How do you even start this?
“Goodbye world!”
“Here’s looking at you, kid.”
“So long, farewell, auf wiedersehen, adieu”
How do you start the end, when it’s still the beginning?
I don’t think anyone put it quite as eloquently as our childhood friend, Dr. Seuss.
“Today was good. Today was fun. Tomorrow is another one.”
That’s really what this all is, although our sophomore year is coming to an end, were far from that great conclusion to everything we knew. No, this is not quite that dramatic (key word: quite).
This is the reflection and the prospect.
I think what I’ll remember most about high school is how fortunate I was to have such magnificent teachers. Each of them has such a drive, such a fervent passion for what they teach that it was always more a performance than a lesson. I owe all of my successes to them, because they don’t just teach, they inspire. Ms. Suarez’s never ending devotion to Pre-Calculus. Ms. Borges’s passion for Journalism and all that it encompasses. Mr. Gonzalez’s witty take on Chemistry. Ms. Evans’ initiative and ardent admiration for all that is scholarship. And Mr. Walpole’s everything; his “oom-pop-a-dooops”, his love for literature, his collages of culture, and his restless spirit in every class and every word.
They’re the reasons I come to school. They’re the reasons I’m in this academy: because if I’m going to learn, I wouldn’t want to be taught from anyone but them.
I only wish that in my junior year, such fortune will smile upon me again.

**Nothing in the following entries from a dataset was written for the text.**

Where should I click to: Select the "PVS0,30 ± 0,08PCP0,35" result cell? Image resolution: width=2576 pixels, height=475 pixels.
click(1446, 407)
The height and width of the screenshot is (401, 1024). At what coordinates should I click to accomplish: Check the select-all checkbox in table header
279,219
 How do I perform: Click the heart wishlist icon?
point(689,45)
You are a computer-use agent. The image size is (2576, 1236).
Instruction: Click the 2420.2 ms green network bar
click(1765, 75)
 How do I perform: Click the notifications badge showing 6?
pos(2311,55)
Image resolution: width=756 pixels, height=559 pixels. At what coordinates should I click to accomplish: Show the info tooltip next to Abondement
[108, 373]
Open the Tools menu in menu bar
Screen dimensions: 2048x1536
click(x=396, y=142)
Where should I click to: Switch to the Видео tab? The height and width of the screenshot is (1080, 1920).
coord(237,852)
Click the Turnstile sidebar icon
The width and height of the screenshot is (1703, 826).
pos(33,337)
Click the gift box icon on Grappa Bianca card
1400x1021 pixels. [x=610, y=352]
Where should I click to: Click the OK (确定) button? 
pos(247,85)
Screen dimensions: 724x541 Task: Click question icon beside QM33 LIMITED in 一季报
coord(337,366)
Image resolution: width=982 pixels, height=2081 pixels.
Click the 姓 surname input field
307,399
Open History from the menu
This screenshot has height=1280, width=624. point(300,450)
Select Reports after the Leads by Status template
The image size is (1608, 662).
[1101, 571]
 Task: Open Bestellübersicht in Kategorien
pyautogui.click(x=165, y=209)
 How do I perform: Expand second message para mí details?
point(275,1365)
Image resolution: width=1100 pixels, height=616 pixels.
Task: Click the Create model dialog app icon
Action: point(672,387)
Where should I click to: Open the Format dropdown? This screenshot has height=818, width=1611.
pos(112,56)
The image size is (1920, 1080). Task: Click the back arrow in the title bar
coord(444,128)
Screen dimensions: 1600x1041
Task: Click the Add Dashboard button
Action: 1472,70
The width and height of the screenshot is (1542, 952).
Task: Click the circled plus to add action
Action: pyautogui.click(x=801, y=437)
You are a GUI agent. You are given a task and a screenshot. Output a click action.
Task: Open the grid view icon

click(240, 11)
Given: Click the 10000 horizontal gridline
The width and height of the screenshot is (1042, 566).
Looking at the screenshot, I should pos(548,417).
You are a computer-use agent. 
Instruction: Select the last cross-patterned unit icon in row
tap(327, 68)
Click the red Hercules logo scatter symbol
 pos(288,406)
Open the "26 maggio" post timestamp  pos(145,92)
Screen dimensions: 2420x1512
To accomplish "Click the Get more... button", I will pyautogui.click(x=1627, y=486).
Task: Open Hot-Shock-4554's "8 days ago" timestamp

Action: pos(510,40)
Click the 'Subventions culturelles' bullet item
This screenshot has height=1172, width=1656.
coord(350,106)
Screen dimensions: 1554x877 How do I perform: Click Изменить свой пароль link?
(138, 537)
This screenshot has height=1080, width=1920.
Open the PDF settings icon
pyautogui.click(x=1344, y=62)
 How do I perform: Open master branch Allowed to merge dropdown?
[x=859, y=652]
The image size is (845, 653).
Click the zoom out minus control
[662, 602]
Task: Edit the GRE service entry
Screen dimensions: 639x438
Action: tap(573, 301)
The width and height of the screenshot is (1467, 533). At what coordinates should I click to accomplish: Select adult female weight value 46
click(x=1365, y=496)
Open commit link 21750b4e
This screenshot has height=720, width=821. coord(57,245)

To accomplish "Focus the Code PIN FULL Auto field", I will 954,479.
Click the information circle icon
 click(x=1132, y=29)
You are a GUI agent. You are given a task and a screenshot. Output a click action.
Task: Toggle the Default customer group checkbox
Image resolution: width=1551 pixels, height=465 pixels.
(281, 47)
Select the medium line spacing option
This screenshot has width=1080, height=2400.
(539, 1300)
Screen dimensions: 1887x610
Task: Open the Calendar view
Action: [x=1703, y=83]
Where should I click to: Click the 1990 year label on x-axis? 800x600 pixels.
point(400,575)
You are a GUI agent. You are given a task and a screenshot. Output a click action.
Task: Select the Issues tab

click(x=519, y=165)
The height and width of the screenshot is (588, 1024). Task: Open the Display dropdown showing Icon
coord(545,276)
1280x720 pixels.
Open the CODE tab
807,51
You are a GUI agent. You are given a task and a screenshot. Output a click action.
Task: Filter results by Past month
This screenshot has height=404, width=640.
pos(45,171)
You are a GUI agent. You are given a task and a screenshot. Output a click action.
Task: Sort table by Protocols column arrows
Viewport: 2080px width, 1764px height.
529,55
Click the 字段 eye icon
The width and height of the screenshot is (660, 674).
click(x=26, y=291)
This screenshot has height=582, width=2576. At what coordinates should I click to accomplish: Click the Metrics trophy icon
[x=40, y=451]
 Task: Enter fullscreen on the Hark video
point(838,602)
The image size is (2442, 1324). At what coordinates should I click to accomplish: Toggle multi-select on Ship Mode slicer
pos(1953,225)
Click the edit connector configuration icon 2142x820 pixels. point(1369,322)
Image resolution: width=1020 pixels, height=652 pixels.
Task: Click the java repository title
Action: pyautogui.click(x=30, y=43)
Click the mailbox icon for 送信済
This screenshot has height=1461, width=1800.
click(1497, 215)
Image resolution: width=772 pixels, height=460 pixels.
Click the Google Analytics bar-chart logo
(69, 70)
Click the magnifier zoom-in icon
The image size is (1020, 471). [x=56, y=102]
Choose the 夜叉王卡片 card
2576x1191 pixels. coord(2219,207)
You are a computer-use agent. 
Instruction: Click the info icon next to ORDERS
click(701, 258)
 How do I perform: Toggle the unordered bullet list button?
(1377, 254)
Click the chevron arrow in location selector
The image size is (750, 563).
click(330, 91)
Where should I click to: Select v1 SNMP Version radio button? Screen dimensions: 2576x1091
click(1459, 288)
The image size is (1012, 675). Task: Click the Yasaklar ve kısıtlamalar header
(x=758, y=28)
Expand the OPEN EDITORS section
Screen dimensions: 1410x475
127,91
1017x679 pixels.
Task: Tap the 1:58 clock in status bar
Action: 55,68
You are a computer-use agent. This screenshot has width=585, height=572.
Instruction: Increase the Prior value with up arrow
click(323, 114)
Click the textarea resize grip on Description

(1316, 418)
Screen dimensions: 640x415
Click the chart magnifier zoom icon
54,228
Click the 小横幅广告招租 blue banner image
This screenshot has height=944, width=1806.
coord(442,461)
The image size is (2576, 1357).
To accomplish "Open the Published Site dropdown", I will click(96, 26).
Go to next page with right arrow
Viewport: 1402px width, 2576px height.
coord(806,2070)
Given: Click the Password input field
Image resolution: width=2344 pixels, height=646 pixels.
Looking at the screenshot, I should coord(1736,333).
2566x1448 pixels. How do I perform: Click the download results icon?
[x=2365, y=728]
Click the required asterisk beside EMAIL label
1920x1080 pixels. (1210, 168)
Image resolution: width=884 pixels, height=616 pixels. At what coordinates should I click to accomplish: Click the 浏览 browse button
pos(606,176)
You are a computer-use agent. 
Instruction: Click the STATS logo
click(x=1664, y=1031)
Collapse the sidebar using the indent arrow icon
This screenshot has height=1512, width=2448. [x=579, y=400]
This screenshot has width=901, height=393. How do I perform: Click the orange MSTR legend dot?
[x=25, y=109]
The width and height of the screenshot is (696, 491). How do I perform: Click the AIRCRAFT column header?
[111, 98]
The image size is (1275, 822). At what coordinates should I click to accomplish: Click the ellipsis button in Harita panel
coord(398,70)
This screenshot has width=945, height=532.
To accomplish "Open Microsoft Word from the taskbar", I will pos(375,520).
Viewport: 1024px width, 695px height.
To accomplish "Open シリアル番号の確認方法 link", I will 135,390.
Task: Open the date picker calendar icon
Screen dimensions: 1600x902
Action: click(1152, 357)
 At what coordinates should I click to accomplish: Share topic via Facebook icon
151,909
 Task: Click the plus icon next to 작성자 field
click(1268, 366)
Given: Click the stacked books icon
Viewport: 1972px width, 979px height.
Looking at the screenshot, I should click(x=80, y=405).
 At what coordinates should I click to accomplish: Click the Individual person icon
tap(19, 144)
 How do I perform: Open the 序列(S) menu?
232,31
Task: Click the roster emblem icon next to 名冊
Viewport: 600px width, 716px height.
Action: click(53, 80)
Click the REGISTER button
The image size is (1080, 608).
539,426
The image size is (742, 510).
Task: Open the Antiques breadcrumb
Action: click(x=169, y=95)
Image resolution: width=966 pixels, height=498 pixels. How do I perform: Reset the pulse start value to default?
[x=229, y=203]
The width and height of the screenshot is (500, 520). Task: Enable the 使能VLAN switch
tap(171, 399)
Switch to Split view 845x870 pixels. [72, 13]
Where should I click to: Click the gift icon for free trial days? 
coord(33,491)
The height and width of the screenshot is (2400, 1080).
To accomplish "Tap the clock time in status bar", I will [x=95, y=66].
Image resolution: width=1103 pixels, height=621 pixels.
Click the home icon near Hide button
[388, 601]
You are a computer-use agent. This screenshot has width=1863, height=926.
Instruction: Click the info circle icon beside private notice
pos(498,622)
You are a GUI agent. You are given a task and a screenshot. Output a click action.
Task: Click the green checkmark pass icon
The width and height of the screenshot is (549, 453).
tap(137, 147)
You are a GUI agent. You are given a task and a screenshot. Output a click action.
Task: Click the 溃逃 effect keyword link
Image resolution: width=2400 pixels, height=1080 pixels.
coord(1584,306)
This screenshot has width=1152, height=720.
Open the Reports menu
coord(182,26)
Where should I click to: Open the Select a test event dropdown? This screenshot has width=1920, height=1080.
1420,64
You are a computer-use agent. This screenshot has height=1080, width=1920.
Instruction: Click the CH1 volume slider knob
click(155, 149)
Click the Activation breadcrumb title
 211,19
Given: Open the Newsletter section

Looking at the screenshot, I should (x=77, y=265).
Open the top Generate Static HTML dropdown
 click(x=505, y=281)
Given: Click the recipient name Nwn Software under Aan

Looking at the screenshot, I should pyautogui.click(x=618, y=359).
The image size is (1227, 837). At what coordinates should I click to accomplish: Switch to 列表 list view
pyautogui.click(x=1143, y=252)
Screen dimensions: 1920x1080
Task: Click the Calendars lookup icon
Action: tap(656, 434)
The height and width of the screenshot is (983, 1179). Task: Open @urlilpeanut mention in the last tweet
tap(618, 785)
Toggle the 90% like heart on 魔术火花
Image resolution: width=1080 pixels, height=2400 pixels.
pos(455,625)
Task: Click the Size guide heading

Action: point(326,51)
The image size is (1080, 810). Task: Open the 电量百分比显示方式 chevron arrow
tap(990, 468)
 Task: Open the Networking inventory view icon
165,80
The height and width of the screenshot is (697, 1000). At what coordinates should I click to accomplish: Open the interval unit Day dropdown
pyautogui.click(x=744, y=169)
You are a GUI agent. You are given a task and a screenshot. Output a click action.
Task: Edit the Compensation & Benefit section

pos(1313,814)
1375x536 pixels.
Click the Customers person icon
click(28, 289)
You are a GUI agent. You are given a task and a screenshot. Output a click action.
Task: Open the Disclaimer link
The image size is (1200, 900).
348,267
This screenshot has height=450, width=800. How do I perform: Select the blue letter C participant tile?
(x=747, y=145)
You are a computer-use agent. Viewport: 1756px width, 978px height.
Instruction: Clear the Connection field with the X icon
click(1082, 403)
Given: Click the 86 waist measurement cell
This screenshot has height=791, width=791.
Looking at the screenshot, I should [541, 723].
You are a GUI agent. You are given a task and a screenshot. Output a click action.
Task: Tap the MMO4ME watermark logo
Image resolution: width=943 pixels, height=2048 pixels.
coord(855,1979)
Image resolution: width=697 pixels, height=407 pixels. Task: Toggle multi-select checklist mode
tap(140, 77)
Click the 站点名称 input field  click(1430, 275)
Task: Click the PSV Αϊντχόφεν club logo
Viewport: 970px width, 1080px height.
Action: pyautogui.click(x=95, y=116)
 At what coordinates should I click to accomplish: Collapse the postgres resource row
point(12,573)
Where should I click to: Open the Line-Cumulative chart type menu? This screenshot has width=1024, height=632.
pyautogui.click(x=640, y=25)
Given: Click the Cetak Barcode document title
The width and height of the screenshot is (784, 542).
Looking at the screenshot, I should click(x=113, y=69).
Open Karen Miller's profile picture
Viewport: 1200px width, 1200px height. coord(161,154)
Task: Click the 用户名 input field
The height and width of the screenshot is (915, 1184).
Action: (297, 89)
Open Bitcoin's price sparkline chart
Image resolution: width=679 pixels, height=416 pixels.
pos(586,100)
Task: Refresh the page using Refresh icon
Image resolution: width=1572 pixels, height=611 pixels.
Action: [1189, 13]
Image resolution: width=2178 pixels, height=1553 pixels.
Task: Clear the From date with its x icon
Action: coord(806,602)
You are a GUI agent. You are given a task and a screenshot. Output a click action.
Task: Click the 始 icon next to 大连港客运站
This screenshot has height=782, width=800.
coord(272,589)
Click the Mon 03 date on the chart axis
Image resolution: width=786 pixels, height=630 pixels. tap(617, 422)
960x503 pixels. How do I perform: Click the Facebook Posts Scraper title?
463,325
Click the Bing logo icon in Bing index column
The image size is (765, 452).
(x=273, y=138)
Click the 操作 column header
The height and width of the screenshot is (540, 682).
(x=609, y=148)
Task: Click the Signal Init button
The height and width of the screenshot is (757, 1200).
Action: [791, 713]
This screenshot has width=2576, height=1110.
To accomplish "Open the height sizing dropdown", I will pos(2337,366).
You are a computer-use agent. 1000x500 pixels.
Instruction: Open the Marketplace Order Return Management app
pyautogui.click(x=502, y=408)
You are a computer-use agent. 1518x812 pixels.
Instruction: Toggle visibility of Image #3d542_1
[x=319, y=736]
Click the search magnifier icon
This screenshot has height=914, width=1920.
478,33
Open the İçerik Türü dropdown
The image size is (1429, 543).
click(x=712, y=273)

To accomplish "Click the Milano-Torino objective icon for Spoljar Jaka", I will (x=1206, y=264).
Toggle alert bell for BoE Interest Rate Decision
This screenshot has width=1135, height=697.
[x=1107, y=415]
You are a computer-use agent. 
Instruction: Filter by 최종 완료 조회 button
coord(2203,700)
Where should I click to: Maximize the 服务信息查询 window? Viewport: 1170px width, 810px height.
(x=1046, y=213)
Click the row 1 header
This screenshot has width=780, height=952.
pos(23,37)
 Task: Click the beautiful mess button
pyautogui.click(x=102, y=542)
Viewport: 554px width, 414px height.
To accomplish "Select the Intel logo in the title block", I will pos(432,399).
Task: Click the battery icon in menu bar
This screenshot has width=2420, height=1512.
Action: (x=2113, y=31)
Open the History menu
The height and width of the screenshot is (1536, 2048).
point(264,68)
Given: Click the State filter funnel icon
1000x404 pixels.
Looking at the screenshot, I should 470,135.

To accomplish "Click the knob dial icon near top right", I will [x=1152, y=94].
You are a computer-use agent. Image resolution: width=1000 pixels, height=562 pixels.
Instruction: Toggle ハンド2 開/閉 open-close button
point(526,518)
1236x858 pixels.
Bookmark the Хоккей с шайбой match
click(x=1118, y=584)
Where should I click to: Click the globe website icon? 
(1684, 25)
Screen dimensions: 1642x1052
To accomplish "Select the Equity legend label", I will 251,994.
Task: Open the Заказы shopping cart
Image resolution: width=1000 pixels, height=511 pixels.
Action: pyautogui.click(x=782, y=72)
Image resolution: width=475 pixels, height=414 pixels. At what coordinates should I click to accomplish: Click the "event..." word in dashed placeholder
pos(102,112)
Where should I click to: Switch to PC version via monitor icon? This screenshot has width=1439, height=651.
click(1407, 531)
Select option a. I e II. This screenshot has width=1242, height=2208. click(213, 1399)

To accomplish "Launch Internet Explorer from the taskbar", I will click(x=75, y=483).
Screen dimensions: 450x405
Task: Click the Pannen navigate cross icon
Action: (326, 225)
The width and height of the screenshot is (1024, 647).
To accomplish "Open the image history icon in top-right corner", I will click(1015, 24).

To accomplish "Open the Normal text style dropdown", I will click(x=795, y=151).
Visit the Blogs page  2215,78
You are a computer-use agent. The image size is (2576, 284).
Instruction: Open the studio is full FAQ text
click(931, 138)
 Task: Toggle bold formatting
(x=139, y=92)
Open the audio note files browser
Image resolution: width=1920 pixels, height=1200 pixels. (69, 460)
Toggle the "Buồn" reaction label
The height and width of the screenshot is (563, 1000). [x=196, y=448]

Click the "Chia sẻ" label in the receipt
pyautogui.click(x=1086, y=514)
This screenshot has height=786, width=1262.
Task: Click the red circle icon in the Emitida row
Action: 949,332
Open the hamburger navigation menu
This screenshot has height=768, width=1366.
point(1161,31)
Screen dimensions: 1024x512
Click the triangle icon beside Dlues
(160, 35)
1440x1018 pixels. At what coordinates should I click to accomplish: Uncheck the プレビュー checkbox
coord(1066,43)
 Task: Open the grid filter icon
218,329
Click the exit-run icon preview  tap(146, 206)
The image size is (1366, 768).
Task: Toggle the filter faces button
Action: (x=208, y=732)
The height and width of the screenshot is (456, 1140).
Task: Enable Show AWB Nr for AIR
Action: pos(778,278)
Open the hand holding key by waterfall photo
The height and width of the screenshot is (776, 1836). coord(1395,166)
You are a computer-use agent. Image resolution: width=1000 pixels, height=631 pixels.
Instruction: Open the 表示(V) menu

Being a part of the Journalism family has been so rewarding and so wonderful that it will be the landmark of my high school experience. Although I have regrets, I do not live for that, but only the hopes and the promises of what next year will bring.
And with that, I look forward.
I look forward to sitting in Mr. Moffi’s class and learning about history again (1 year without really is much too long). I look forward to all the articles that I will write and being a part of the Harbinger once again (writing for that newspaper is truly one of my favorite expressions and assignments). I look forward to reading literature in Mr. Walpole’s class again. I look forward to moving ahead with JSA, and spearheading the club into success. And I look forward to all the people I will meet, who will inadvertently change my life, as so many have already.
So since is really just the beginning, I’d like to start with Seuss and end with Walpole.
“Solid said enough said. Dig what you got, and go ahead.”